How to boost team performance in under two minutes with storytelling

15/08/2018
Telling the right story can motivate your team to work harder and smarter, so long as you hit the right emotional beats – and keep it to under two minutes.
 
All you need to start is an understanding of your team’s priorities and the storytelling basics.

“Most storytelling guides for business explain why stories motivate people, but not how and when to tell a story,” says Neil Middleton, Senior Consultant for Executive Education at Melbourne Business School and expert storyteller.

How stories persuade people

For a story to succeed in the workplace, it must be relevant to your team, begin with a problem, lead to a conflict and end with what your team expects from you.

“To tell a memorable story, you should only focus on ‘what happened’ and creatively use words, wordplay and silences to make the story resonate with people,” Neil says.  

NEIL_MIDDLETON_INSET3.jpg Choosing what story to tell or creating a story will come from understanding your team’s priorities.

“If you have a clear grasp of what’s urgent to your team, you will know where a story should end to address their challenges. Do this right and you will help them to reach a shared understanding while building trust and resolving their issue, which is the essence of storytelling,” he says.  

Workplace stories should come from your own experiences, says Neil, and be no more than two minutes to keep people’s attention.

“For a story to connect, it needs to be short, timely and answer: who faced a challenge, what was the challenge, where and when did it occur, why the challenge was faced and how it changed the central character – without sounding cliché.”  

When to tell which story

Whether you want to educate, inspire, motivate, encourage, warn or inform your team, you will need to have a few stories to use when the time arises.  

One situation a team leader may face is when a team member’s actions are affecting the rest of the team, such as if they were suspected of lying about needing to take days off each week.

In this situation, the team member might be dealing with stress or even boredom, which is leading them to spend less time in the office. A well told story could address the issue without broaching the matter. 

The story template for The Boy Who Cried Wolf! is perfect for this situation. Its moral is anyone who lies will not be trusted when speaking the truth. Here’s a made-up story, which uses this template:
 
In my last job, the product manager Randy, guy in his twenties and bit of a social butterfly, seemed to always be working from home.

He’d say, his pregnant wife would need a “scan”. Once or twice a week she’d need a scan.

We soon suspected he was lying because on his days off we’d see him spending a bit too much time on WhatsApp. It didn’t help his credibility nor his chance for the promotion he wanted.

Well, one day the complaints about him piled up, which is where I step in. I sat down with Randy and talked through what I was noticing. I also asked that he only work from home when absolutely necessary, explaining that as a team we now needed him more at work.

But, you know what, he still took days off. And the day he took off during the CEO’s culture talk was also the day that HR said was the final point when they let him go. 

Not long after this, Randy admitted to taking days off because he was bored, and that the one time his wife really did need a scan was also the same day as the CEO’s culture talk.

 
Remember, the most compelling part of a story is conflict. If you can show how to overcome conflict in the workplace through a story, it will lead people to follow you anywhere.

Another challenge and conflict that can occur is around what happens when a company doesn’t invest in security. The following made-up story is reminiscent of The Three Little Pigs:
 
Last year we had three thefts in the new building.

First it was one of the girls’ handbags. We didn’t have security cameras at the time, but we installed them in the hallways soon after.

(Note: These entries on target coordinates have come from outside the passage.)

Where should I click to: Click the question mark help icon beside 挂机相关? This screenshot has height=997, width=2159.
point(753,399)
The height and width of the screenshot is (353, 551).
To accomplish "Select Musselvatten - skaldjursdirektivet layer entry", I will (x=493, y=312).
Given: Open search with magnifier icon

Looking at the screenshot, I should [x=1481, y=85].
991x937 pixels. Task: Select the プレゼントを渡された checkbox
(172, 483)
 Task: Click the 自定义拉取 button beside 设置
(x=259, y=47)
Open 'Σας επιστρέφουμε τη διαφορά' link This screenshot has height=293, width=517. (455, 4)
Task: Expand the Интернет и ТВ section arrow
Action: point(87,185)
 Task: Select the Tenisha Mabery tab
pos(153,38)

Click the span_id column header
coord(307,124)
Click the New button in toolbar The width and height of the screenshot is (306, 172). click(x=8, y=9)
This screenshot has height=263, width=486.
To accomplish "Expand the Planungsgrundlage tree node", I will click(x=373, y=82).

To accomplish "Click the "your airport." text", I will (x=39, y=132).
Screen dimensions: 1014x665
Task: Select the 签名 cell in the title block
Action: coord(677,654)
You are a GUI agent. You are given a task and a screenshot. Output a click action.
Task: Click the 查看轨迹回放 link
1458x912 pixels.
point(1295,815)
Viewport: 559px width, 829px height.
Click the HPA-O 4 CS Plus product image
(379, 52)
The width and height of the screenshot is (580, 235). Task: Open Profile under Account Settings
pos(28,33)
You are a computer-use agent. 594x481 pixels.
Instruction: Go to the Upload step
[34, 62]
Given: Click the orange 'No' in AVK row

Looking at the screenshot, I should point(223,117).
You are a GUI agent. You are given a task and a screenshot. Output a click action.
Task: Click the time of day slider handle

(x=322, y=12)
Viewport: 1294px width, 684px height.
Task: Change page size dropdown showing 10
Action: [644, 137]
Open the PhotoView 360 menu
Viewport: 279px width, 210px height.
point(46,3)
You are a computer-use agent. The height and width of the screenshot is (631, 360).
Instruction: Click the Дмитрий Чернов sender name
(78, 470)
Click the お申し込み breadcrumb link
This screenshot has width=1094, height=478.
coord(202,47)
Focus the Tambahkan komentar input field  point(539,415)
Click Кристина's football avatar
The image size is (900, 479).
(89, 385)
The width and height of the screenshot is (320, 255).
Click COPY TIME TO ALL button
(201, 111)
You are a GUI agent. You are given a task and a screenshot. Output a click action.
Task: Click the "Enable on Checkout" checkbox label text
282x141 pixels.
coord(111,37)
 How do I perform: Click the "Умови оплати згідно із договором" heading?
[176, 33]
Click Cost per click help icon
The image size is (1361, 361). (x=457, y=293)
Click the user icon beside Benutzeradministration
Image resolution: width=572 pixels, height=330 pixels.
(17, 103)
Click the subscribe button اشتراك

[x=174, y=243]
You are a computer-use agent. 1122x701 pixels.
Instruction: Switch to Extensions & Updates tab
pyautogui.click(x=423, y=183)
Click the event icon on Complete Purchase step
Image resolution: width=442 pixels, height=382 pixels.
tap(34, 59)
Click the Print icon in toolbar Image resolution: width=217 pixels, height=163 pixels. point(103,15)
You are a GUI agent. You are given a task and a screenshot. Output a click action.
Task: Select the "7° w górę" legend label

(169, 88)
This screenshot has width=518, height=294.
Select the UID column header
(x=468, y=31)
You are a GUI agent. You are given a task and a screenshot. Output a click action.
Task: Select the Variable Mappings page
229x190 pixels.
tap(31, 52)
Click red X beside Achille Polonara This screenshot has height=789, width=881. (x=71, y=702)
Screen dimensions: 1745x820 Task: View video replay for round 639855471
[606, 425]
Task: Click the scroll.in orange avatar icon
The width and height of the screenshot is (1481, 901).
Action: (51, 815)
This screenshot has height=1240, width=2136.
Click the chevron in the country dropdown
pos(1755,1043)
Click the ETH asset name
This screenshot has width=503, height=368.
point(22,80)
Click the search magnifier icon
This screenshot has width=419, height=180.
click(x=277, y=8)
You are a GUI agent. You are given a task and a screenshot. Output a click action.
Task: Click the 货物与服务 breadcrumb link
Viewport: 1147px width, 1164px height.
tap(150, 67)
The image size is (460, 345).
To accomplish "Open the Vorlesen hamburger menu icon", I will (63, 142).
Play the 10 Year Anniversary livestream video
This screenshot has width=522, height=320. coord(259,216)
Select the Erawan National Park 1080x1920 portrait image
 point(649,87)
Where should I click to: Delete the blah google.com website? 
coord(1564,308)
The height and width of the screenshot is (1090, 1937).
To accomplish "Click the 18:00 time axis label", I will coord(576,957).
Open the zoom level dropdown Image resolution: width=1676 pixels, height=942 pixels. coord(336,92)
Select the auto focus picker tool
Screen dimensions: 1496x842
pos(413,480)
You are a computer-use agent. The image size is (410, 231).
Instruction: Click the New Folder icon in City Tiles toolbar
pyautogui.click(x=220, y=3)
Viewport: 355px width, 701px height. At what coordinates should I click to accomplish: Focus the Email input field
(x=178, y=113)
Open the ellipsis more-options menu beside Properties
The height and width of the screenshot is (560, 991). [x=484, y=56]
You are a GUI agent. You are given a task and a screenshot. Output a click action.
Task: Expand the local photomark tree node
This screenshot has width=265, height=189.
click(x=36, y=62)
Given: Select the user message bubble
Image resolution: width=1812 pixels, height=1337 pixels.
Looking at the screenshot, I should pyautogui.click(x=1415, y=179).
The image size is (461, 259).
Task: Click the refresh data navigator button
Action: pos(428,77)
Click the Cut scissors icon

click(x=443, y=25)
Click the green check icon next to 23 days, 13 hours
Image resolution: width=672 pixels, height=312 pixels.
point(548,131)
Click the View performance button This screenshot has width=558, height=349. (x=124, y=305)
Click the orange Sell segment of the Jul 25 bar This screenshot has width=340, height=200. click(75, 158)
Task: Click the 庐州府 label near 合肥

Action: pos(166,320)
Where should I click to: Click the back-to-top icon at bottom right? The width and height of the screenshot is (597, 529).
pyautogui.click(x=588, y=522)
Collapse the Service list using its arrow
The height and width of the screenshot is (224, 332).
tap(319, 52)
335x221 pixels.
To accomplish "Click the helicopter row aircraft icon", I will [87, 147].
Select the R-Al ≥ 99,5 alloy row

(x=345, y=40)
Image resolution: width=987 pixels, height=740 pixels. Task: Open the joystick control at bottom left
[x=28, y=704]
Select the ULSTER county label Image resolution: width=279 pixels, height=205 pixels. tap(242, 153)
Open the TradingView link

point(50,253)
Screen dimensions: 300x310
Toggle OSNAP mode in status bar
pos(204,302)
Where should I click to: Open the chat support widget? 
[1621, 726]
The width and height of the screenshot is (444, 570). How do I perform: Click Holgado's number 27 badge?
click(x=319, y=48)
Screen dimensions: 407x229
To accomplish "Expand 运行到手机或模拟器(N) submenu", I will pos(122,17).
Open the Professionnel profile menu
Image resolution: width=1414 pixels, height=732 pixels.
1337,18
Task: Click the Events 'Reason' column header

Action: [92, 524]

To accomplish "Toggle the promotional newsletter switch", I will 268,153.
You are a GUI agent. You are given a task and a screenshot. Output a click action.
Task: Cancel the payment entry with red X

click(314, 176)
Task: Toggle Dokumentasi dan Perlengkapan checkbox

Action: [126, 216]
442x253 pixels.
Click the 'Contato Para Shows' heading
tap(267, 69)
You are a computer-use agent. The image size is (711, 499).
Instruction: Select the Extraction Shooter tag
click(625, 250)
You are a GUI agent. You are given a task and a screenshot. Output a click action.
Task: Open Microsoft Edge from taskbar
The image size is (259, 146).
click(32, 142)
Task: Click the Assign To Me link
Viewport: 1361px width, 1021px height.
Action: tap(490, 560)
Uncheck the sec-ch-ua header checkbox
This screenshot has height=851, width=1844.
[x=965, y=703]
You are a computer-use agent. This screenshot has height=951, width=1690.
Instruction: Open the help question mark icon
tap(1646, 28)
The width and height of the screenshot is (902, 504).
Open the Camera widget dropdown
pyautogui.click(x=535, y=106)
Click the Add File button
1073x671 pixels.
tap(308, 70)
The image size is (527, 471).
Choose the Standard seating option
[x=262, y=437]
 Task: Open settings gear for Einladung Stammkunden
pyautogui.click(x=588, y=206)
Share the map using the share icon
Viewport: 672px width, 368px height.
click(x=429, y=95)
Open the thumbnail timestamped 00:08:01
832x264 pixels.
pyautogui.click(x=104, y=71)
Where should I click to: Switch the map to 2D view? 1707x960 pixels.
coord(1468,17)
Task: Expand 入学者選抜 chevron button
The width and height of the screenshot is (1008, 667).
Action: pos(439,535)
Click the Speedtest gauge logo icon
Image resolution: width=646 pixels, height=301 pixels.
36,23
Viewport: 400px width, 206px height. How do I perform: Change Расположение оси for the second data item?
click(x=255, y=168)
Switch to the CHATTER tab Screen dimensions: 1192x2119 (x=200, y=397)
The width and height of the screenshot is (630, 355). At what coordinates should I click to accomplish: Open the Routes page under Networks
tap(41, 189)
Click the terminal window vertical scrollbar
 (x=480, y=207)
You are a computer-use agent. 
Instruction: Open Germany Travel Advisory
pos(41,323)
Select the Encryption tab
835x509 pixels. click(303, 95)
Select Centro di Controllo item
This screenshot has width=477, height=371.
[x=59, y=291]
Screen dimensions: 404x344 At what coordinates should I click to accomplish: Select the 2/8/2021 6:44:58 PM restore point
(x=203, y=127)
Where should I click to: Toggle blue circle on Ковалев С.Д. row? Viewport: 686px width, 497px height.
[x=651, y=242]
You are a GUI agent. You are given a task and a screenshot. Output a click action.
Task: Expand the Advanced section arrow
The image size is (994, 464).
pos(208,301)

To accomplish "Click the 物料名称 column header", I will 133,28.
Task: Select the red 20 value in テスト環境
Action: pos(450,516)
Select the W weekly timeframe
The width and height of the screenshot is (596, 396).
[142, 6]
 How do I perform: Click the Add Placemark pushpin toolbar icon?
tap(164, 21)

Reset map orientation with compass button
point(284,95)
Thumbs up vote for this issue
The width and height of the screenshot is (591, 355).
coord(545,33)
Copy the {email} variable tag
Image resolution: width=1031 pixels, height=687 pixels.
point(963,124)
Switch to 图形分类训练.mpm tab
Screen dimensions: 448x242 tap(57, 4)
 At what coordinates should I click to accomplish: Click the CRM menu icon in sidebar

Unfortunately, it didn’t help because a laptop went missing from an unlocked office. All we could see on the new hallway cameras was the usual people coming and going.

People then started locking their offices and securing their valuables. But it didn’t stop them from suspecting one another.

A week later, we found one office was broken into: the lock torn off and three laptops taken. Luckily, one staff member had installed a camera on her desk and it recorded the thief in action. It seems the paranoia paid off. 

Police identified the thief as a staff member, who had been entering the building through the fire escape door after he had scanned out for the day. He waited for people to leave and then ran in before it locked shut, saying he had forgotten something in the office.  

The whole fiasco led the business to install card scanners on every office door and run culture groups to increase morale. No more thefts since. 

 
A story is a sequence of events that reveals a truth about human behaviour. Vivid language around the senses, cadence and metaphors will help bring the story to life, and the pattern its told in, which is a story's template, will depict how we grow from facing a challenge. 

“If you’re engaging while telling story well, you will connect with just about anyone,” says Neil.

With nearly 30 years of experience in organisational and leadership development with clients across the corporate, government and Not-for-Profit sectors, Neil Middleton uses his experience working with Levi’s Strauss & Co. and other global organisations to design and deliver leadership programs for Melbourne Business School.